• Aim:
Render every line of the items below as one JSON list of strings, one string per line, leaving out blank lines.

• Data for processing:
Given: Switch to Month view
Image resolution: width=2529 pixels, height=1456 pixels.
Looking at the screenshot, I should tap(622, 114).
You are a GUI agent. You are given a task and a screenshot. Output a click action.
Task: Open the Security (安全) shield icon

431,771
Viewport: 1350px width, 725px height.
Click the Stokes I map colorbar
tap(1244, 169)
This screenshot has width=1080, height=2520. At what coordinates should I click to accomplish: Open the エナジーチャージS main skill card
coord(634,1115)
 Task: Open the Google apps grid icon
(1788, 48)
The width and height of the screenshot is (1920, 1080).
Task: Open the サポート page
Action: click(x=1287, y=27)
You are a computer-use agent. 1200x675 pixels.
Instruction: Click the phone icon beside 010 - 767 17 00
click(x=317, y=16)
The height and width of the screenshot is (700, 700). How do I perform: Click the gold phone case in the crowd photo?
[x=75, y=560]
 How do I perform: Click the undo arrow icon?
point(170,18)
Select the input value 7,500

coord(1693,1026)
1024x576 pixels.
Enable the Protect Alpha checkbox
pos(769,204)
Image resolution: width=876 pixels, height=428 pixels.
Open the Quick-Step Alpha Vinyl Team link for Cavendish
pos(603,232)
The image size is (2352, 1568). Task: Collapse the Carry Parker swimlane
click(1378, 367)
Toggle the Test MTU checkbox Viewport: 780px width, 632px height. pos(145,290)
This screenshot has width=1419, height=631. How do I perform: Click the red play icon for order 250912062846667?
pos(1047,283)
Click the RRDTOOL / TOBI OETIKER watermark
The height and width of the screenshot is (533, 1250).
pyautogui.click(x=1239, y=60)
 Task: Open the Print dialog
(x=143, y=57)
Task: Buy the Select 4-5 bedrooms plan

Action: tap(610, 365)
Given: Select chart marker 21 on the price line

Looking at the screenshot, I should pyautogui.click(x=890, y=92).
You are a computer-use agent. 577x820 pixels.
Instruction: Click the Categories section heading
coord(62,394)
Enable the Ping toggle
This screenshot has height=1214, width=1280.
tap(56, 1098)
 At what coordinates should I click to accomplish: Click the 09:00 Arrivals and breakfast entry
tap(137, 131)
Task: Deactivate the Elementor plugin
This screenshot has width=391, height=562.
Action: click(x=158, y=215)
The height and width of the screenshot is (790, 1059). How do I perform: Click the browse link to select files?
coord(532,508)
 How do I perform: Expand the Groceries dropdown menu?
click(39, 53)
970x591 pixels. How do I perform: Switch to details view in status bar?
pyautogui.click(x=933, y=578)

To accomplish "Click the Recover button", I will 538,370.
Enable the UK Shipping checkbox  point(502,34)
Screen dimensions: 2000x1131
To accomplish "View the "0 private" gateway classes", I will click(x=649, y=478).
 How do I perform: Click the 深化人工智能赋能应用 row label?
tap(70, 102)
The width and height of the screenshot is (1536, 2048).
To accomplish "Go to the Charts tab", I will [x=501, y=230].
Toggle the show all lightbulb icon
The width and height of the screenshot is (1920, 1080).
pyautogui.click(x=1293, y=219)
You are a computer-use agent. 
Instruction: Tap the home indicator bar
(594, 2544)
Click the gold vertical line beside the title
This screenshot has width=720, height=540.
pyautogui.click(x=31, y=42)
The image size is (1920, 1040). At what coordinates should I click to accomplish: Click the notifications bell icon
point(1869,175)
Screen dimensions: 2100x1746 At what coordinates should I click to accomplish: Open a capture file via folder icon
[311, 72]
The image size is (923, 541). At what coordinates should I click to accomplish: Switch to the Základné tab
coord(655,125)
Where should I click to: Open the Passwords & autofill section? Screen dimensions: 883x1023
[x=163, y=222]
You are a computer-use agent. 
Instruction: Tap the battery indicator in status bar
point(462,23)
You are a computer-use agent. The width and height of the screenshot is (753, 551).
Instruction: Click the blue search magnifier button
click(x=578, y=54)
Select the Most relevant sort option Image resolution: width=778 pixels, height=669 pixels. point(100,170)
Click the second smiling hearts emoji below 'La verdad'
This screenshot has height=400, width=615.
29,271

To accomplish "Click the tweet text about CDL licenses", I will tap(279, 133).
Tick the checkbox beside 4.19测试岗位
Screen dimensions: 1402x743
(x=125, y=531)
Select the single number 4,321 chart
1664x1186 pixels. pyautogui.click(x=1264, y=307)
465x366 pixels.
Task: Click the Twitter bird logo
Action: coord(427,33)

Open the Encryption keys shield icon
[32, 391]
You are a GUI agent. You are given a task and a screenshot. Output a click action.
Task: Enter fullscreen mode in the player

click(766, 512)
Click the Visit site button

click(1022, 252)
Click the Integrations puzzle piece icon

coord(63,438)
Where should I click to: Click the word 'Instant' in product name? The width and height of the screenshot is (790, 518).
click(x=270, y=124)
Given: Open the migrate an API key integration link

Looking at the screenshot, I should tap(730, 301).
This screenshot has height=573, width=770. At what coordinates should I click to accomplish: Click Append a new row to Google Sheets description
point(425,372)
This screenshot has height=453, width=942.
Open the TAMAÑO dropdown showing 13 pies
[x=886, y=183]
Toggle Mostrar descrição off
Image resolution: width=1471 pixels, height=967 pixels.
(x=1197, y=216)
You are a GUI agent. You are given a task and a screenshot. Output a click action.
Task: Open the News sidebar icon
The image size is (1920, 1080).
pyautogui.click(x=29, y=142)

• Task solution:
[
  "Given: Switch to Month view",
  "Image resolution: width=2529 pixels, height=1456 pixels.",
  "Looking at the screenshot, I should tap(622, 114).",
  "You are a GUI agent. You are given a task and a screenshot. Output a click action.",
  "Task: Open the Security (安全) shield icon",
  "431,771",
  "Viewport: 1350px width, 725px height.",
  "Click the Stokes I map colorbar",
  "tap(1244, 169)",
  "This screenshot has width=1080, height=2520. At what coordinates should I click to accomplish: Open the エナジーチャージS main skill card",
  "coord(634,1115)",
  " Task: Open the Google apps grid icon",
  "(1788, 48)",
  "The width and height of the screenshot is (1920, 1080).",
  "Task: Open the サポート page",
  "Action: click(x=1287, y=27)",
  "You are a computer-use agent. 1200x675 pixels.",
  "Instruction: Click the phone icon beside 010 - 767 17 00",
  "click(x=317, y=16)",
  "The height and width of the screenshot is (700, 700). How do I perform: Click the gold phone case in the crowd photo?",
  "[x=75, y=560]",
  " How do I perform: Click the undo arrow icon?",
  "point(170,18)",
  "Select the input value 7,500",
  "coord(1693,1026)",
  "1024x576 pixels.",
  "Enable the Protect Alpha checkbox",
  "pos(769,204)",
  "Image resolution: width=876 pixels, height=428 pixels.",
  "Open the Quick-Step Alpha Vinyl Team link for Cavendish",
  "pos(603,232)",
  "The image size is (2352, 1568). Task: Collapse the Carry Parker swimlane",
  "click(1378, 367)",
  "Toggle the Test MTU checkbox Viewport: 780px width, 632px height. pos(145,290)",
  "This screenshot has width=1419, height=631. How do I perform: Click the red play icon for order 250912062846667?",
  "pos(1047,283)",
  "Click the RRDTOOL / TOBI OETIKER watermark",
  "The height and width of the screenshot is (533, 1250).",
  "pyautogui.click(x=1239, y=60)",
  " Task: Open the Print dialog",
  "(x=143, y=57)",
  "Task: Buy the Select 4-5 bedrooms plan",
  "Action: tap(610, 365)",
  "Given: Select chart marker 21 on the price line",
  "Looking at the screenshot, I should pyautogui.click(x=890, y=92).",
  "You are a computer-use agent. 577x820 pixels.",
  "Instruction: Click the Categories section heading",
  "coord(62,394)",
  "Enable the Ping toggle",
  "This screenshot has height=1214, width=1280.",
  "tap(56, 1098)",
  " At what coordinates should I click to accomplish: Click the 09:00 Arrivals and breakfast entry",
  "tap(137, 131)",
  "Task: Deactivate the Elementor plugin",
  "This screenshot has width=391, height=562.",
  "Action: click(x=158, y=215)",
  "The height and width of the screenshot is (790, 1059). How do I perform: Click the browse link to select files?",
  "coord(532,508)",
  " How do I perform: Expand the Groceries dropdown menu?",
  "click(39, 53)",
  "970x591 pixels. How do I perform: Switch to details view in status bar?",
  "pyautogui.click(x=933, y=578)",
  "To accomplish \"Click the Recover button\", I will 538,370.",
  "Enable the UK Shipping checkbox  point(502,34)",
  "Screen dimensions: 2000x1131",
  "To accomplish \"View the \"0 private\" gateway classes\", I will click(x=649, y=478).",
  " How do I perform: Click the 深化人工智能赋能应用 row label?",
  "tap(70, 102)",
  "The width and height of the screenshot is (1536, 2048).",
  "To accomplish \"Go to the Charts tab\", I will [x=501, y=230].",
  "Toggle the show all lightbulb icon",
  "The width and height of the screenshot is (1920, 1080).",
  "pyautogui.click(x=1293, y=219)",
  "You are a computer-use agent. ",
  "Instruction: Tap the home indicator bar",
  "(594, 2544)",
  "Click the gold vertical line beside the title",
  "This screenshot has width=720, height=540.",
  "pyautogui.click(x=31, y=42)",
  "The image size is (1920, 1040). At what coordinates should I click to accomplish: Click the notifications bell icon",
  "point(1869,175)",
  "Screen dimensions: 2100x1746 At what coordinates should I click to accomplish: Open a capture file via folder icon",
  "[311, 72]",
  "The image size is (923, 541). At what coordinates should I click to accomplish: Switch to the Základné tab",
  "coord(655,125)",
  "Where should I click to: Open the Passwords & autofill section? Screen dimensions: 883x1023",
  "[x=163, y=222]",
  "You are a computer-use agent. ",
  "Instruction: Tap the battery indicator in status bar",
  "point(462,23)",
  "You are a computer-use agent. The width and height of the screenshot is (753, 551).",
  "Instruction: Click the blue search magnifier button",
  "click(x=578, y=54)",
  "Select the Most relevant sort option Image resolution: width=778 pixels, height=669 pixels. point(100,170)",
  "Click the second smiling hearts emoji below 'La verdad'",
  "This screenshot has height=400, width=615.",
  "29,271",
  "To accomplish \"Click the tweet text about CDL licenses\", I will tap(279, 133).",
  "Tick the checkbox beside 4.19测试岗位",
  "Screen dimensions: 1402x743",
  "(x=125, y=531)",
  "Select the single number 4,321 chart",
  "1664x1186 pixels. pyautogui.click(x=1264, y=307)",
  "465x366 pixels.",
  "Task: Click the Twitter bird logo",
  "Action: coord(427,33)",
  "Open the Encryption keys shield icon",
  "[32, 391]",
  "You are a GUI agent. You are given a task and a screenshot. Output a click action.",
  "Task: Enter fullscreen mode in the player",
  "click(766, 512)",
  "Click the Visit site button",
  "click(1022, 252)",
  "Click the Integrations puzzle piece icon",
  "coord(63,438)",
  "Where should I click to: Click the word 'Instant' in product name? The width and height of the screenshot is (790, 518).",
  "click(x=270, y=124)",
  "Given: Open the migrate an API key integration link",
  "Looking at the screenshot, I should tap(730, 301).",
  "This screenshot has height=573, width=770. At what coordinates should I click to accomplish: Click Append a new row to Google Sheets description",
  "point(425,372)",
  "This screenshot has height=453, width=942.",
  "Open the TAMAÑO dropdown showing 13 pies",
  "[x=886, y=183]",
  "Toggle Mostrar descrição off",
  "Image resolution: width=1471 pixels, height=967 pixels.",
  "(x=1197, y=216)",
  "You are a GUI agent. You are given a task and a screenshot. Output a click action.",
  "Task: Open the News sidebar icon",
  "The image size is (1920, 1080).",
  "pyautogui.click(x=29, y=142)"
]